The interface level can be determined using pressure measurements and fluid
levels obtained in one or more observation wells located near the
production well or wells. Alternatively or in addition, the composition of
the produced fluids and fluid pressure in the production well adjacent the
liquid filled fractures can be ascertained periodically with increased
pressure drawdown. Increasing the drawdown allows verification that the
gas produced at the surface is produced as gas from the formation, and not
gas that has come out of solution within the wellbore. Also, analysis of
gas composition variations with increased drawdown facilitates determining
when the ratio of gas to liquid or the ratio of light gas to heavy gas
reaches an economic or hardware-defined limit. Fluid pressures may be
measured with a pressure bomb or other device located within the
production well adjacent the production zone.

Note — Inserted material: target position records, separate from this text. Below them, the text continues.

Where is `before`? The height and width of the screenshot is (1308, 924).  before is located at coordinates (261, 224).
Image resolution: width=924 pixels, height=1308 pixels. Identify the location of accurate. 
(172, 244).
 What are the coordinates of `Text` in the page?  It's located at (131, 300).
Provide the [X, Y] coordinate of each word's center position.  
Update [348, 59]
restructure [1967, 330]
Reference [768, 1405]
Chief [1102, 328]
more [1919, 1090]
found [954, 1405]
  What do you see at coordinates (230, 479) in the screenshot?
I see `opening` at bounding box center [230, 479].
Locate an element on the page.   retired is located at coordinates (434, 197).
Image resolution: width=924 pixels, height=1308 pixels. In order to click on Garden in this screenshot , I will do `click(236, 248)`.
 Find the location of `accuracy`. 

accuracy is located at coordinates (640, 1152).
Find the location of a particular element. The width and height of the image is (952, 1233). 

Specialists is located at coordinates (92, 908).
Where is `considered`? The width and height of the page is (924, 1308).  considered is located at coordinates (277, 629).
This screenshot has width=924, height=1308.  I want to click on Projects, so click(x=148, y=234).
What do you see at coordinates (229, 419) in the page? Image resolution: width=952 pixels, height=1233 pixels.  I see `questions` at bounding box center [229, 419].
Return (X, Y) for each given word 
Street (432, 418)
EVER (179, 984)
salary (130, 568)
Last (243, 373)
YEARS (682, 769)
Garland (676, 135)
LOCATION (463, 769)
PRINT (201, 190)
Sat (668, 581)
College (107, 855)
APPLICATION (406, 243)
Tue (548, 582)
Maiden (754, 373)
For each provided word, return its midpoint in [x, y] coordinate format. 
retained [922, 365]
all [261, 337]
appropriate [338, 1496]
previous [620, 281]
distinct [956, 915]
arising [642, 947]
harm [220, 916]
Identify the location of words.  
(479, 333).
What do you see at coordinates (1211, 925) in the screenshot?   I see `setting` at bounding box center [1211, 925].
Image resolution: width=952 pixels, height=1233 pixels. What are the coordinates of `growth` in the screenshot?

The following example demonstrates the practice and utility of the present
invention but is not to be construed as limiting the scope thereof.
EXAMPLE
Tests are conducted in a horizontal well, such as the one illustrated in
FIG. 4, penetrating a fractured subterranean reservoir. The well and test
data are presented in Table I. The gas/oil and oil/water contact depths
and the gas cap pressure are estimated, based on data from nearby offset
wells.
Based on the test data, it is determined that the gas phase drawdown is
insufficient to cause significant heavy gas coning. The choke is adjusted
to 44/64 and the drawdown is increased by about 3 psi to increase the gas
production rate about 50% while increasing the liquid production rate only
about 12%.
TABLE I
______________________________________
Bottom hole Pressure at tubing entry
Static 504 psig
Flowing 478 psig
Pressure gradient in tubing tail
.35 psi/ft
Gas cap pressure 483 psig
Ground Level 2565 ft. above sea level
Top of horizontal 1480 ft. true vertical depth
Bottom of horizontal
1490 ft. true vertical depth
Gas/oil contact 1434 ft.
Oil/water contact 1505 ft.
Choke 40/64
Barrels oil/day 101.0
Barrels water/day 1032.0
MCF gas/day 100.90
Produced gas/oil ratio
999 ft.sup.3 /barrel
Reservoir gas/oil ratio
100 ft.sup.3 /barrel
Phase drawdown, average:
Gas 5.45 psig
Oil 26.72 psig
Water 25.51 psig
Normalized PI 7.76 barrels/day/psi
______________________________________
Thus, the process of the present invention improves the quantity and rate
at which relatively light, volatile liquid and gaseous hydrocarbons can be
recovered from a subterranean formation having heterogeneous permeability.
While the foregoing preferred embodiments of the invention have been
described and shown, it is understood that the alternatives and
modifications, such as those suggested and others, may be made thereto and
fall within the scope of the invention.